Hello! I am trying to build a bayesian network and fit it to some training data using pymc. I have been reading through the documentation and this forum a lot and I think I am almost there but I have become stuck trying to generate out-of-sample predictions conditioned on new observed data.
I have tried to simplify the problem as much as possible but I have had to keep some complexity to ensure that it is representative of the real network.
What I expect
I want to define the structure of the network, then use training data to parametrize the relationships and variables.
I then want to use the parametrized network to generate out-of-sample predictions conditioned on new data points.
What happens
The probability distributions appear to update correctly given the training data, but when I provide out-of-sample data, the result in the trace does not seem to be conditioned on the new data points.
I read that the posterior can not be sampled for observed variables, and maybe this is what is causing the problem, but if this is the case I am not sure how to model this network using pymc.
I also have read a few posts about using the posterior from one model and using it to define the prior of the next - is this what I should be doing?
Please see the code snippets below. The full code and data can be viewed here.
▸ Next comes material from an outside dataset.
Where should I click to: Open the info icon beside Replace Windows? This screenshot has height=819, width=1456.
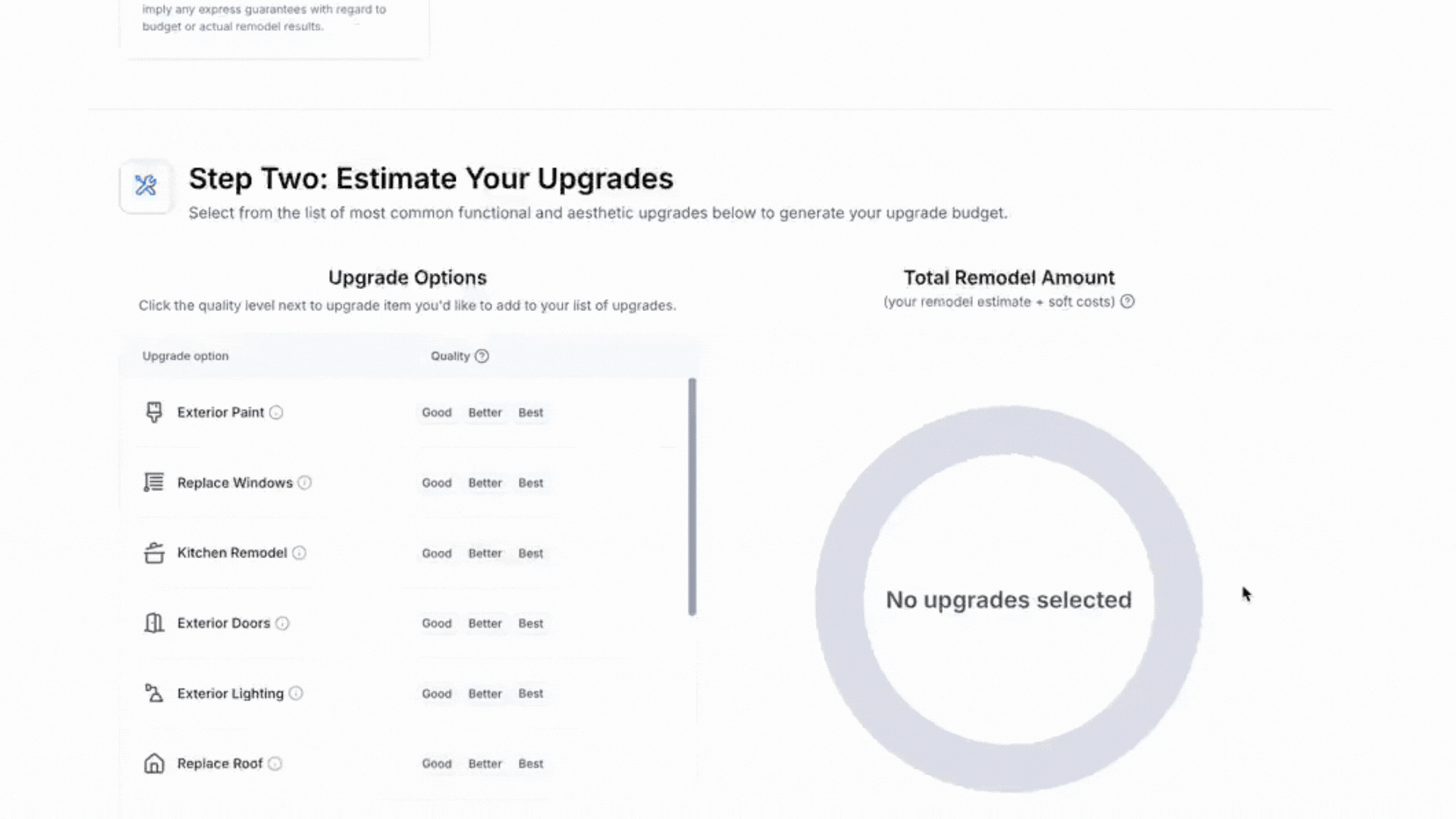[305, 482]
I am very new to both bayesian modelling and pymc so I really appreciate your time and help, and apologise if the question is very basic!
DAG
The model should have the following structure:
risk_factor -> expression_of_risk_factor -> disease
direct_cause -> disease
Model specification
I have specified the model as follows:
def get_model():
with pm.Model() as model:
# data containers for each node
direct_cause_data = pm.Data(
"direct_cause_data", df["direct_cause"]
)
risk_factor_data = pm.Data("risk_factor_data", df["risk_factor"])
disease_data = pm.Data("disease_data", df["disease"])
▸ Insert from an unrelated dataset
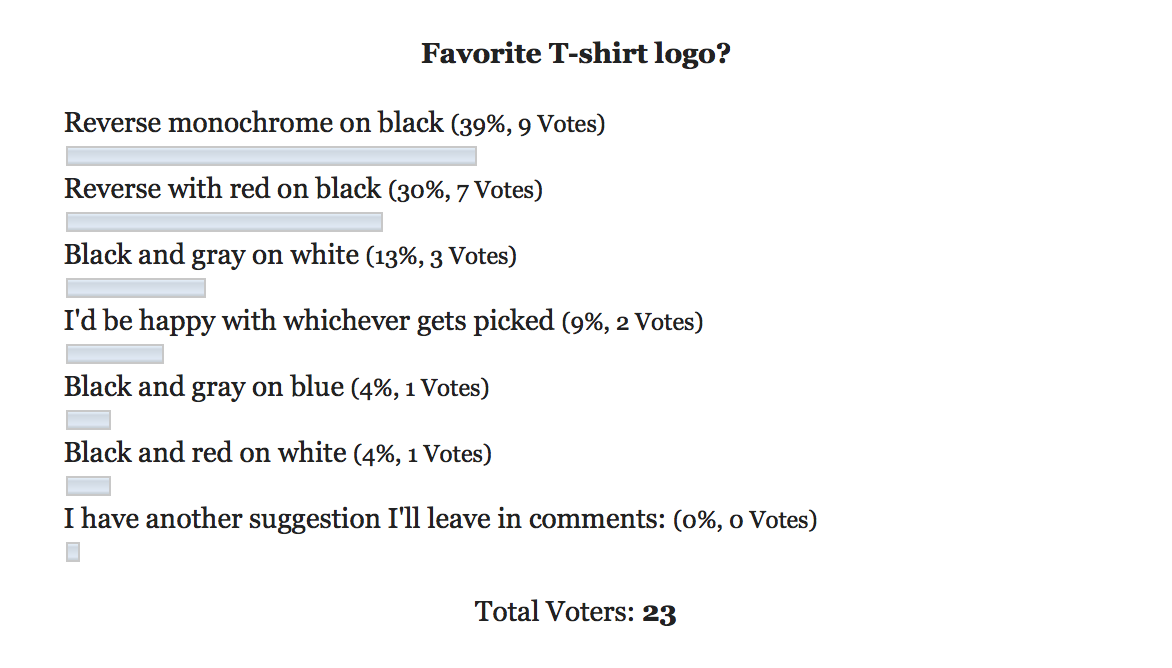Select the 'Reverse monochrome on black' option text
The image size is (1172, 668).
pos(254,123)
expression_of_risk_factor_data = pm.Data("expression_of_risk_factor_data", df["expression_of_risk_factor"])
# flat priors
p_direct_cause = pm.Beta("p_direct_cause", alpha=2, beta=2)
p_risk_factor = pm.Beta("p_risk_factor", alpha=2, beta=2)
p_disease_given_direct_cause_expression_of_risk_factor = pm.Beta(
"p_disease_given_direct_cause_expression_of_risk_factor",
alpha=2,
beta=2,
shape=(2, 3),
)
p_expression_of_risk_factor_given_risk_factor = pm.Dirichlet(
"p_expression_of_risk_factor_given_risk_factor", a=np.ones((2, 3))
)
# observed variables
risk_factor_observed = pm.Bernoulli(
"risk_factor_observed",
p=p_risk_factor,
observed=risk_factor_data,
shape=risk_factor_data.shape,
)
direct_cause_observed = pm.Bernoulli(
"direct_cause_observed",
p=p_direct_cause,
observed=direct_cause_data,
shape=direct_cause_data.shape,
)
expression_of_risk_factor_observed = pm.Categorical(
"expression_of_risk_factor_observed",
p=p_expression_of_risk_factor_given_risk_factor[risk_factor_observed],
shape=expression_of_risk_factor_data.shape,
observed=expression_of_risk_factor_data,
)
disease_observed = pm.Bernoulli(
"disease_observed",
p=p_disease_given_direct_cause_expression_of_risk_factor[
direct_cause_observed, expression_of_risk_factor_observed
],
observed=disease_data,
shape=disease_data.shape,
)
return model
Sampling from the model
with model:
trace = pm.sample_prior_predictive(1000)
trace.extend(pm.sample(1000))
Out-of-sample prediction
def get_prediction(
direct_cause: int,
risk_factor: int,
expression_of_risk_factor: int,
trace: az.InferenceData,
) -> az.InferenceData:
with get_model():
pm.set_data(
{
"direct_cause_data": [direct_cause],
"risk_factor_data": [risk_factor],
"disease_data": np.ma.masked_values(
np.array([-1]), value=-1
), # masked array for node I want to predict
"expression_of_risk_factor_data": [expression_of_risk_factor],
}
)
return pm.sample_posterior_predictive(
trace, var_names=["disease_observed"], predictions=True
)
low_risk_pred = get_prediction(0, 0, 0, trace).predictions.disease_observed.mean()
high_risk_pred = get_prediction(1, 1, 2, trace).predictions.disease_observed.mean()
These predictions are both ~0.33 (perhaps not coincidentally, the same as the overall prevalence of disease_observed
in the training data).
For context, based on the training data, I would expect these queries to return around ~0.1 and ~0.9 respectively.